Praise for a glaze (with a side of meat oil)

I’m just wild about a new culinary discovery! It all began with Costco, as many of my kitchen adventures do, and a purchase I made that was proving difficult to fit in the freezer, which resulted in my pulling out a few sirloins and deciding that the time had come to cook them. A couple of days later, after they’d defrosted, I thought a marinade would be a good idea, so I pulled out some trusty old faithful pantry staples and just went rogue with the measurements. This is more or less what I added to the mix:

About three pounds of steak
As much olive oil as you can pour while saying “La la la la la la”
A generous dousing of soy sauce (substitute coconut aminos for GF)
Garlic powder aplenty
A roughly ten-second pour of Worcestershire sauce
About a handful plus a couple of dashes of balsamic vinegar

When it came time to fire up the grill pan, I forlornly considered unceremoniously disposing of the leftover marinade, but I couldn’t bring myself to do it considering the liberal quantities of product my heavy hand had dispensed, so I committed to try repurposing it. Out came a saucepan, in went the marinade, on went the gas range. I boiled the concoction until I felt certain that no contaminant could have survived, at which point the oil and the solids had separated, resulting in a layer of seasoning silt the color of stained walnut on the bottom of the pan beneath a hot blanket of honey-hued oil. I poured the oil off into a bowl, then scraped the umami sediment into another bowl, at this point unsure of what I’d created.

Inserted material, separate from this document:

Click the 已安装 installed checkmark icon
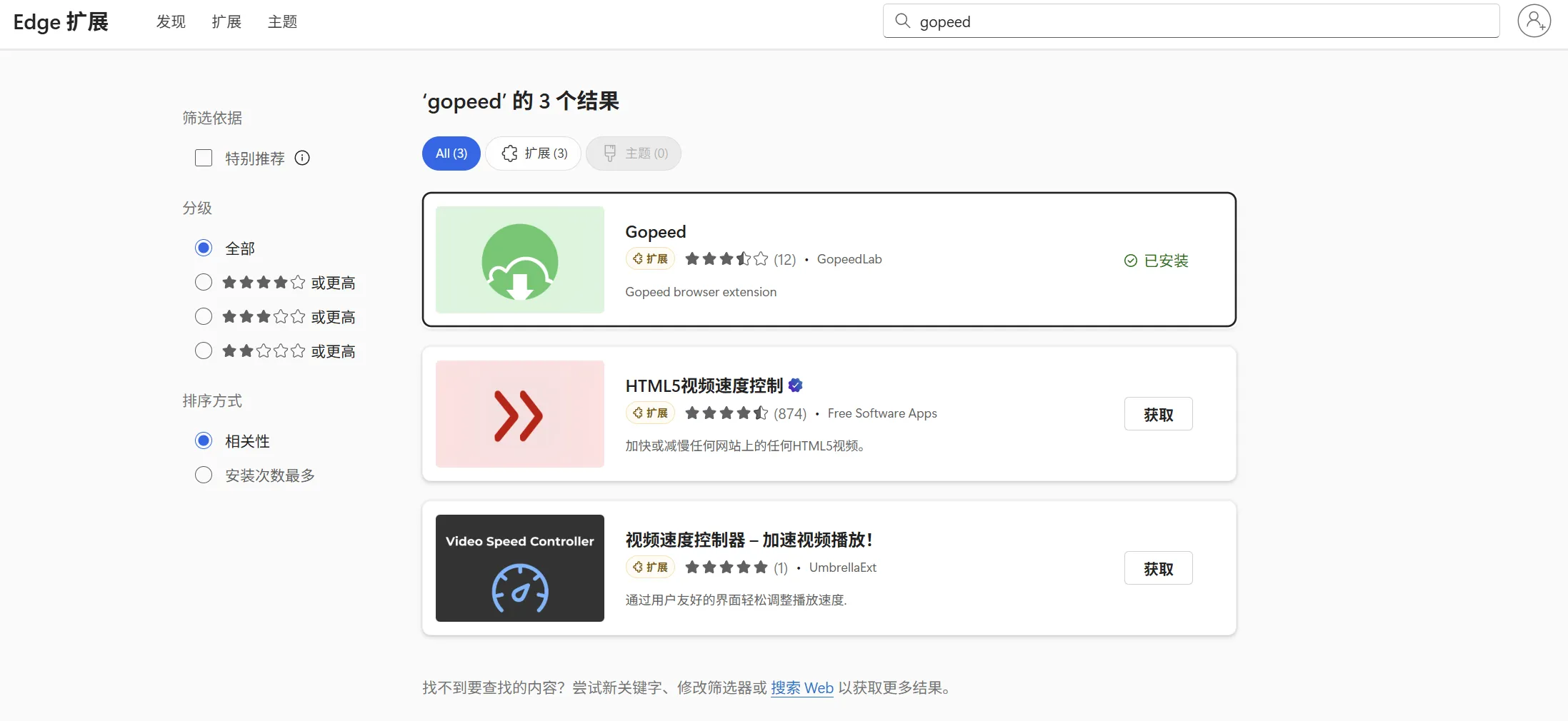(1130, 261)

Meanwhile, the steaks had great grill marks, so I slid them into the oven at 425 to nudge them a little closer to medium rare, at which point I removed them to a plate to rest and cut a corner off of one to test the temperature. After a few minutes, the plate had collected a modest lagoon of au jus, and just then (and just in time), inspiration struck. I poured the liquid off the plate and into the bowl containing the savory marinade alluvium, and what resulted was a most delightfully glossy gravy with the consistency of a glaze. Naturally, the proof was in the pudding, so I tasted it and was pleasantly surprised. I knew better than to sucker punch my kids’ taste buds by lathering it on their steak slices, but they were given the option to dip (one out of three opted in), but the glaze got the green light from the adult contingent to the point that I will do everything the same next time (but maybe I’ll go nuts and add a second or two to the Worcestershire pour).

And what about the bowl of oil? Well, that gorgeous, golden plant fat had now been married with the flavor of grilled steak and a bouquet of piquant flavors from the other marinade ingredients. The infusion was at once decadent and restrained, yielding a most beautiful balance on the palate, and I couldn’t think of a better use for it than to toss it into a bowl of cherry tomatoes (about a pound). From there, the lot went into a glass baking dish with a shake of salt and pepper then onto the middle rack of the oven (now set to 400) for the better part of an hour, and the resulting liquor made a most delicious dressing for a bowl of fettuccine.

I rode the endorphins from this creative cookery experience for a few minutes, delighting in the unexpected success of the experiment and congratulating myself on the choice to try boiling the marinade, but reality quickly tugged me back to Earth with these words: “Mommy? Can we have hotdogs and fries for dinner tomorrow?”

I guess she won’t be telling all of her friends about her mom’s special meat oil pasta tomorrow. Hebrew National and Ore-Ida, you win this round.